### Short exercise
Quote the material below word for word, from the line containing "Sort by the In column arrows" down to the line containing "Action: (x=784, y=464)", with both of those lines included. Omit the pictures from your answer.
** start **
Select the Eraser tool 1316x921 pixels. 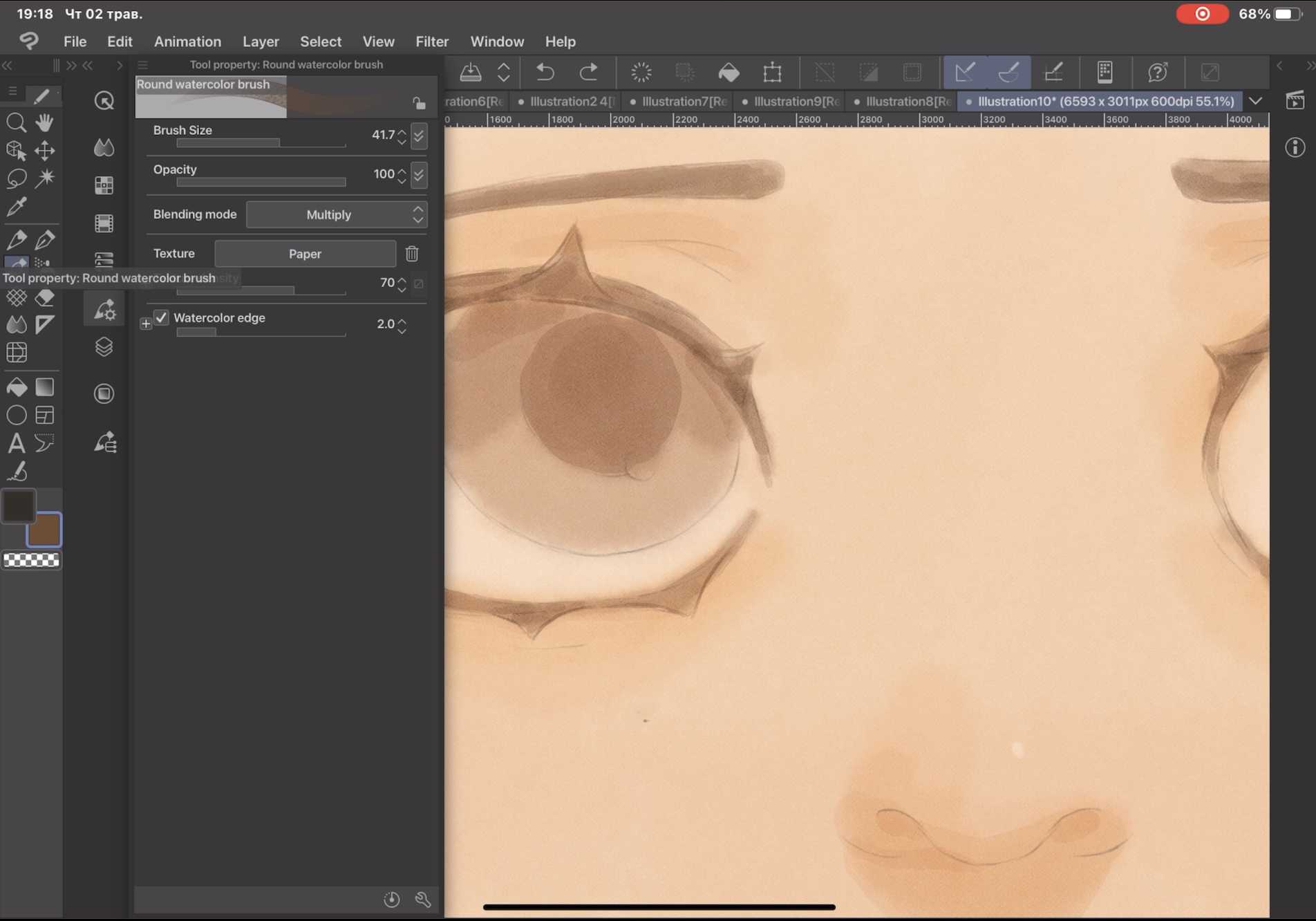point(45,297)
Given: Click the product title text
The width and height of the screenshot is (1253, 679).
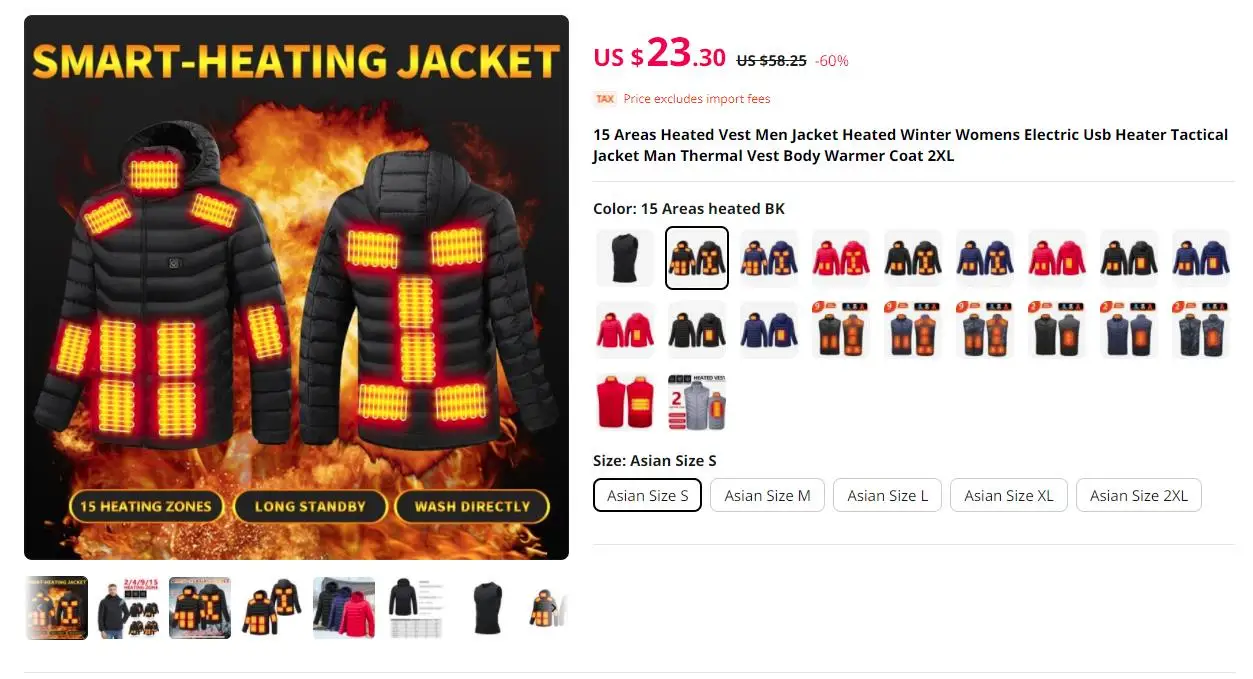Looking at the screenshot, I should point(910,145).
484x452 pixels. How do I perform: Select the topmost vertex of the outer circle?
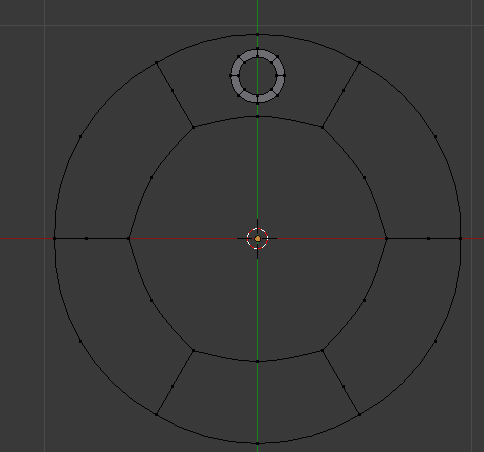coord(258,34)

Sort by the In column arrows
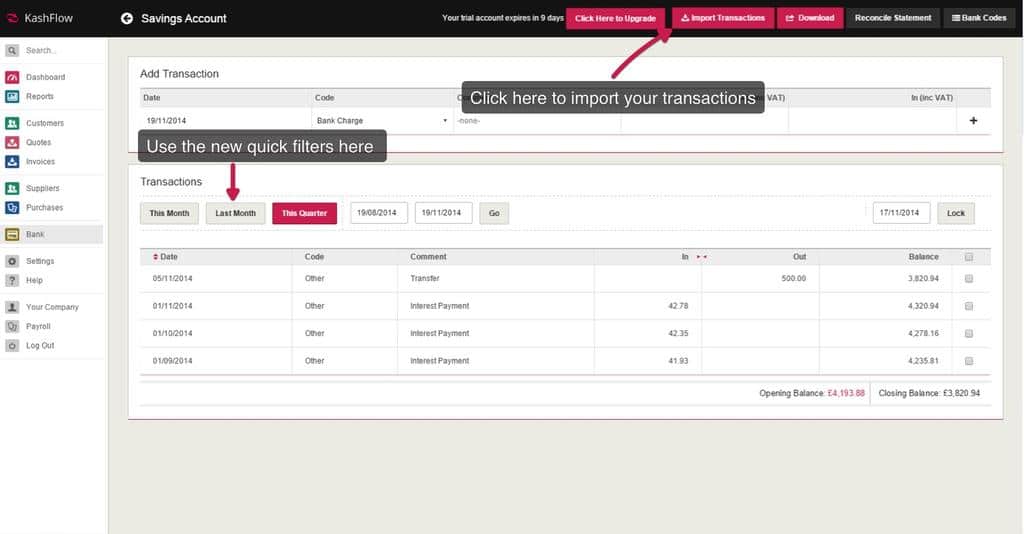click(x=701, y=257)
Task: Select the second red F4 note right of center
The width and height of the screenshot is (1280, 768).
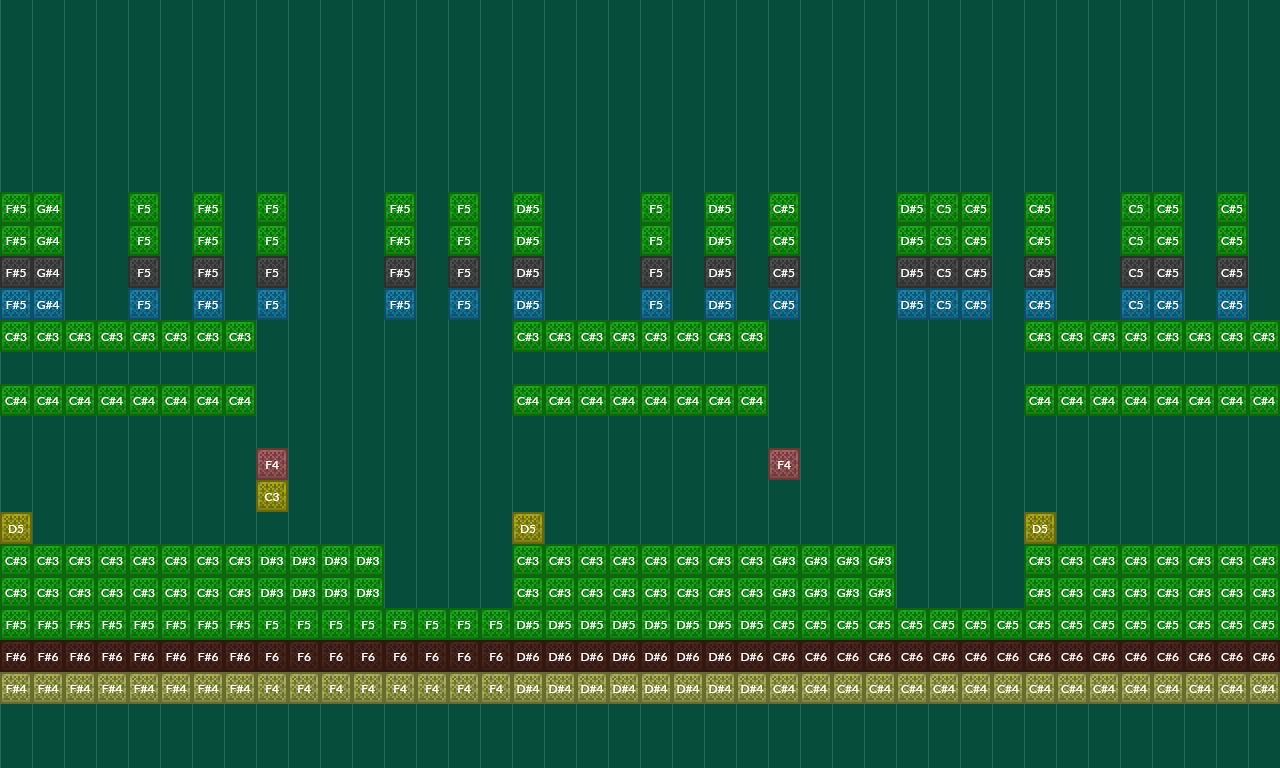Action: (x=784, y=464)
** end **
** start **
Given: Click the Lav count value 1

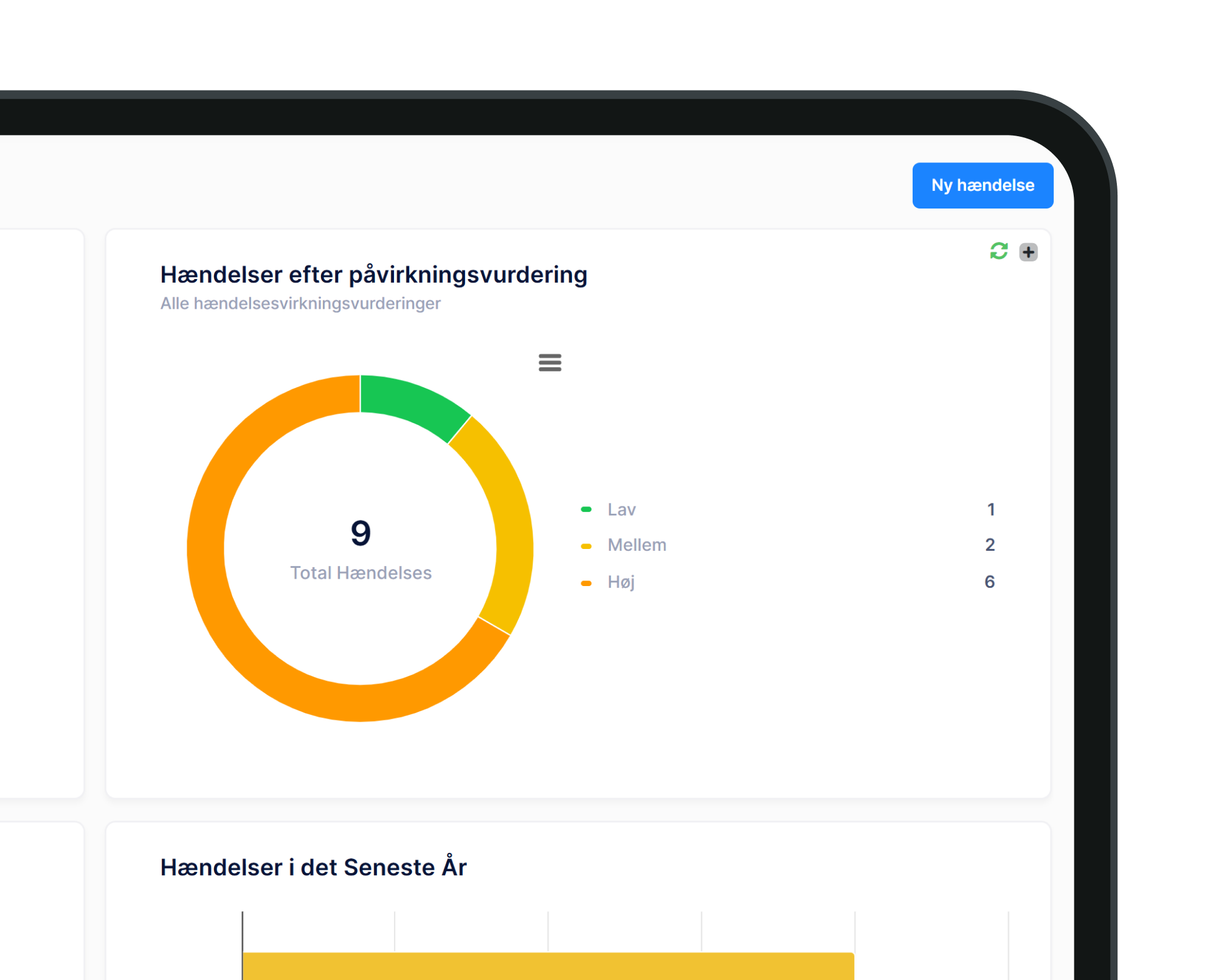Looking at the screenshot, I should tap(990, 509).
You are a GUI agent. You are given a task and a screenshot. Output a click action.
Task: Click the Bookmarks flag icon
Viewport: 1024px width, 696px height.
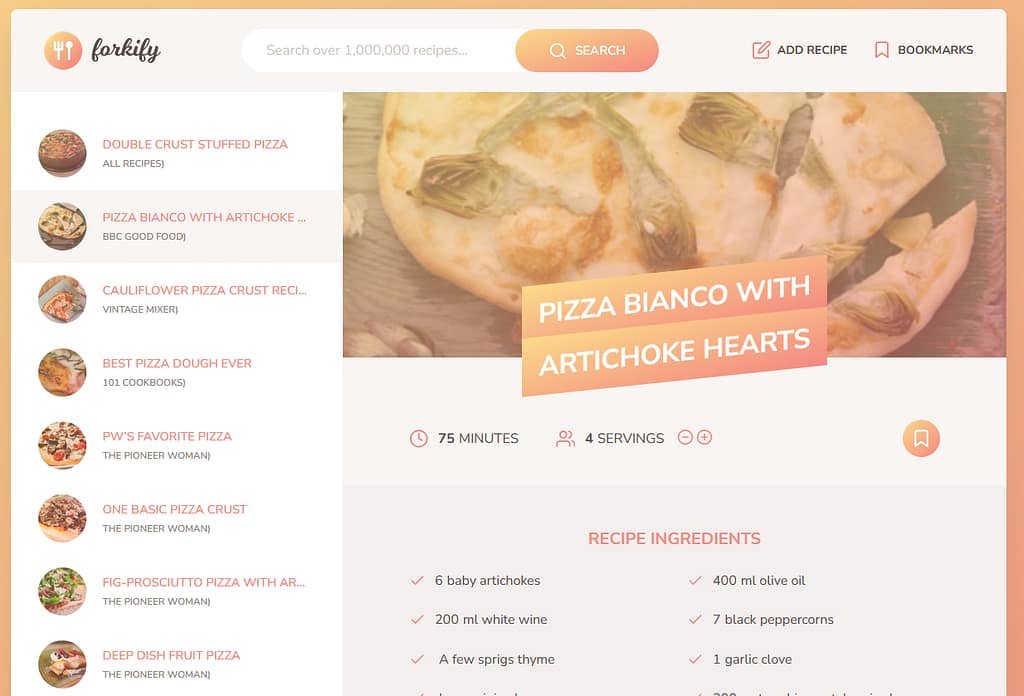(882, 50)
** end **
### Finished answer
Sort by the In column arrows
click(x=701, y=257)
Task: Select the second red F4 note right of center
The width and height of the screenshot is (1280, 768).
Action: (x=784, y=464)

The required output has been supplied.